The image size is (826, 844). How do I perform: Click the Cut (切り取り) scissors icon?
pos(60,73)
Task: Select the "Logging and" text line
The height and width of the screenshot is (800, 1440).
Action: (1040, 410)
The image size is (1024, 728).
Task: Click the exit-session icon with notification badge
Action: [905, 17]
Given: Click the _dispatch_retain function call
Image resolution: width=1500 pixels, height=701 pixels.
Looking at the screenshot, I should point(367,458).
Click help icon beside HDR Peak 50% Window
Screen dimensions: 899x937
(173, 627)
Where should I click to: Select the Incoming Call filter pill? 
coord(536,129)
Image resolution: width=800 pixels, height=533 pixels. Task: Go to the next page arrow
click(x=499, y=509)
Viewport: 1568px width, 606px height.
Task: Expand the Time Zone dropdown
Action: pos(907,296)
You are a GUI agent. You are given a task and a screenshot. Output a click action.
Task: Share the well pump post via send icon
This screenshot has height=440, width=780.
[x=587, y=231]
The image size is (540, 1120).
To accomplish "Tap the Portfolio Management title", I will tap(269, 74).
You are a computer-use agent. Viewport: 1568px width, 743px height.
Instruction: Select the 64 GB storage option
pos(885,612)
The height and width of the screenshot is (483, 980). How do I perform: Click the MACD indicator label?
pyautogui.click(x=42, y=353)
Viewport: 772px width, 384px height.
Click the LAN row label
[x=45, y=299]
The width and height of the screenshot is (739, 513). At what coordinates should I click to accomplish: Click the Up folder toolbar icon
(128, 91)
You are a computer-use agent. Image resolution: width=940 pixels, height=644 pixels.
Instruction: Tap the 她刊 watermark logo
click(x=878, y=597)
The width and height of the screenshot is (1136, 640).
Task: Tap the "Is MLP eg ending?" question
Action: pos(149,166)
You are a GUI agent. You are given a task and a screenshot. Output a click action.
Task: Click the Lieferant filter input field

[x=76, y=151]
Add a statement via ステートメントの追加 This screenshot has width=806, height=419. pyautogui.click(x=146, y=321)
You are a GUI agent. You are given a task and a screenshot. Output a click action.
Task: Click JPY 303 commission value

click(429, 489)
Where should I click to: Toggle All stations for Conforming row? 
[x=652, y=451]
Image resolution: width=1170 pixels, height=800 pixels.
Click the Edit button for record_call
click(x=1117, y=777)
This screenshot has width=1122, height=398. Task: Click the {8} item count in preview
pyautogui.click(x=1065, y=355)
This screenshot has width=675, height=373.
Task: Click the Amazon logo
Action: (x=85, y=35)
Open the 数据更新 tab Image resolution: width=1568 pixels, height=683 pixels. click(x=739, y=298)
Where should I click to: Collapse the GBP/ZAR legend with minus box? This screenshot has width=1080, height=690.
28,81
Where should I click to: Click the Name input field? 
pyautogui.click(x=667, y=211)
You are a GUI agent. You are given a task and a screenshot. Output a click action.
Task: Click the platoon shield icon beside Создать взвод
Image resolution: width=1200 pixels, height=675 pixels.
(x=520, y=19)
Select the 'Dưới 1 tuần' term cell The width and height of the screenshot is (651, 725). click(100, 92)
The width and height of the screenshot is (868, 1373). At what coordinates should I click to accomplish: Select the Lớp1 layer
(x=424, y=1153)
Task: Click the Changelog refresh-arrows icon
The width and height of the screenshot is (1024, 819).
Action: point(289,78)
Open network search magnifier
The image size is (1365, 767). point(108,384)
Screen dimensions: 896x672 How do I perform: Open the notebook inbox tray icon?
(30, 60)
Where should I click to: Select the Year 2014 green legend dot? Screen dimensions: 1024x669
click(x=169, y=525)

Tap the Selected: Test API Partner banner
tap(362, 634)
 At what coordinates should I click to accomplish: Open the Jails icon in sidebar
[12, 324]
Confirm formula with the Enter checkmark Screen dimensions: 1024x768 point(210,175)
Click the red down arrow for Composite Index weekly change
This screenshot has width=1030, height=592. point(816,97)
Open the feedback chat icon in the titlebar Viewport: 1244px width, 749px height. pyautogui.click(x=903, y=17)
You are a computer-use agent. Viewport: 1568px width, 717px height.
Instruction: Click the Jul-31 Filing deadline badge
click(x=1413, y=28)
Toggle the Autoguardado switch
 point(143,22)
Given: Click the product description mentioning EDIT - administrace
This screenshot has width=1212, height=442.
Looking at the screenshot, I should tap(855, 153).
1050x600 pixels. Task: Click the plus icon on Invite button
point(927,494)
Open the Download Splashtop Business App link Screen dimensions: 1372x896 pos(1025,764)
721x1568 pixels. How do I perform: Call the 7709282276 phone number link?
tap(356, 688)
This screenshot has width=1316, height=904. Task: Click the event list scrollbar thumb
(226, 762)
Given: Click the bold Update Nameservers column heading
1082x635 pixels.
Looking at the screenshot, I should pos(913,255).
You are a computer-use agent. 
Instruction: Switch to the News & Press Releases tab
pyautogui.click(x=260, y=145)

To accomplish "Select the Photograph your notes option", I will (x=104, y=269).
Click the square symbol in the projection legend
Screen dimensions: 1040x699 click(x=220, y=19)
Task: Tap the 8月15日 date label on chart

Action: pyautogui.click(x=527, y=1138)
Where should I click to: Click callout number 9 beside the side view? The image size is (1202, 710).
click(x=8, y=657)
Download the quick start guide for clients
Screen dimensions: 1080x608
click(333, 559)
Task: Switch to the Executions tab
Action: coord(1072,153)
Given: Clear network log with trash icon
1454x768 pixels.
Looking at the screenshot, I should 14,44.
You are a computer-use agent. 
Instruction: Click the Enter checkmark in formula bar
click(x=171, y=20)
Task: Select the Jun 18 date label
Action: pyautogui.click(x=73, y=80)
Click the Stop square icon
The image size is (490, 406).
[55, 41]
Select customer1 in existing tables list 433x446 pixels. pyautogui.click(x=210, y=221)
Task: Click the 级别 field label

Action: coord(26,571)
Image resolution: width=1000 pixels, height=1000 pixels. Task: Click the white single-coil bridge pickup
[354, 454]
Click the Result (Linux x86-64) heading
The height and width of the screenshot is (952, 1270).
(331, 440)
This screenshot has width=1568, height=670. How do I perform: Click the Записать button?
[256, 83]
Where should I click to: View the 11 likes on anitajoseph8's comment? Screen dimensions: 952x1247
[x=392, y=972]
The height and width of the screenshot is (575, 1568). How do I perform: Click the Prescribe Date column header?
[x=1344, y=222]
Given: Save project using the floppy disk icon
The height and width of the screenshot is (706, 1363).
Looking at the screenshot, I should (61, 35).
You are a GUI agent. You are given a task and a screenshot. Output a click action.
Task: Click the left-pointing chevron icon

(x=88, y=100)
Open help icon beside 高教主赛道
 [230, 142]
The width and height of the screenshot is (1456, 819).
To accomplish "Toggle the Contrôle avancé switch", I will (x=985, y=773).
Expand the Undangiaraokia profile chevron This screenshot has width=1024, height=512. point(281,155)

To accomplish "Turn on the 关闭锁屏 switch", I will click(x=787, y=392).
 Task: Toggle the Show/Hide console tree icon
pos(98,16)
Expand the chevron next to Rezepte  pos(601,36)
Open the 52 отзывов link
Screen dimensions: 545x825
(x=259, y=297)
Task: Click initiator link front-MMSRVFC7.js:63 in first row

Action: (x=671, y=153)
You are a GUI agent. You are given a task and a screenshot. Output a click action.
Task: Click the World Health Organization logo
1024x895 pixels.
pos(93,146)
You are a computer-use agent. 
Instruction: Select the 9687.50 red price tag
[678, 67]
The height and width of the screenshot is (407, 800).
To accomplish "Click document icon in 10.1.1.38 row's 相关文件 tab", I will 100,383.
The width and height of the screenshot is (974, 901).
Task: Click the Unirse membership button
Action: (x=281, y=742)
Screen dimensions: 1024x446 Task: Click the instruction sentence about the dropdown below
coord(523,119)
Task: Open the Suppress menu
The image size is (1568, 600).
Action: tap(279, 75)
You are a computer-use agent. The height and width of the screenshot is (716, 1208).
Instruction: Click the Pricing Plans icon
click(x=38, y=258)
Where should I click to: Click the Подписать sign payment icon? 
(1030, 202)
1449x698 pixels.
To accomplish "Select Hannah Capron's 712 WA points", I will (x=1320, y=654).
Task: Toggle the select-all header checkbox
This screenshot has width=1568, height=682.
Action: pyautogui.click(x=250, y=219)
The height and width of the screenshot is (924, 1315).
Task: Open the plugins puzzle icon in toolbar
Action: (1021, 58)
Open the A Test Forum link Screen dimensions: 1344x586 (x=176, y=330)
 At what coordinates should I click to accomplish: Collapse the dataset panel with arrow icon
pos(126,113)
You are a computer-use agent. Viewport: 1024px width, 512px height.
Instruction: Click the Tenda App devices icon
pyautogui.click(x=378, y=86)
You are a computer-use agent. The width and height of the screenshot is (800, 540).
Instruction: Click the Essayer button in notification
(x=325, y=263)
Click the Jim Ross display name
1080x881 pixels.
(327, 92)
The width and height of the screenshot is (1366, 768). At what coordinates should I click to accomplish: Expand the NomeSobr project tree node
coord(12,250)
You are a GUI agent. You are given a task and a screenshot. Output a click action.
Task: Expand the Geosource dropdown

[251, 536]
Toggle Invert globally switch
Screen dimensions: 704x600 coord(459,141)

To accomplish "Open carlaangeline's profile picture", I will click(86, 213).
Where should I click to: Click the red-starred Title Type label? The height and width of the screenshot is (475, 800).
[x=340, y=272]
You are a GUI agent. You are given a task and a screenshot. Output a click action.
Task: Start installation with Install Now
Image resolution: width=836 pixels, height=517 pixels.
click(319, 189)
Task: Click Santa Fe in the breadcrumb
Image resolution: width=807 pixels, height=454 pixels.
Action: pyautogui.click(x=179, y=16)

# Instructions for the task:
Word for word, restate the lines of the data above that fall between the line holding "The height and width of the screenshot is (706, 1363)." and the line holding "Expand the Undangiaraokia", inclusive, and no other lines.

# Exercise response:
The height and width of the screenshot is (706, 1363).
Looking at the screenshot, I should (61, 35).
You are a GUI agent. You are given a task and a screenshot. Output a click action.
Task: Click the left-pointing chevron icon

(x=88, y=100)
Open help icon beside 高教主赛道
 [230, 142]
The width and height of the screenshot is (1456, 819).
To accomplish "Toggle the Contrôle avancé switch", I will (x=985, y=773).
Expand the Undangiaraokia profile chevron This screenshot has width=1024, height=512. point(281,155)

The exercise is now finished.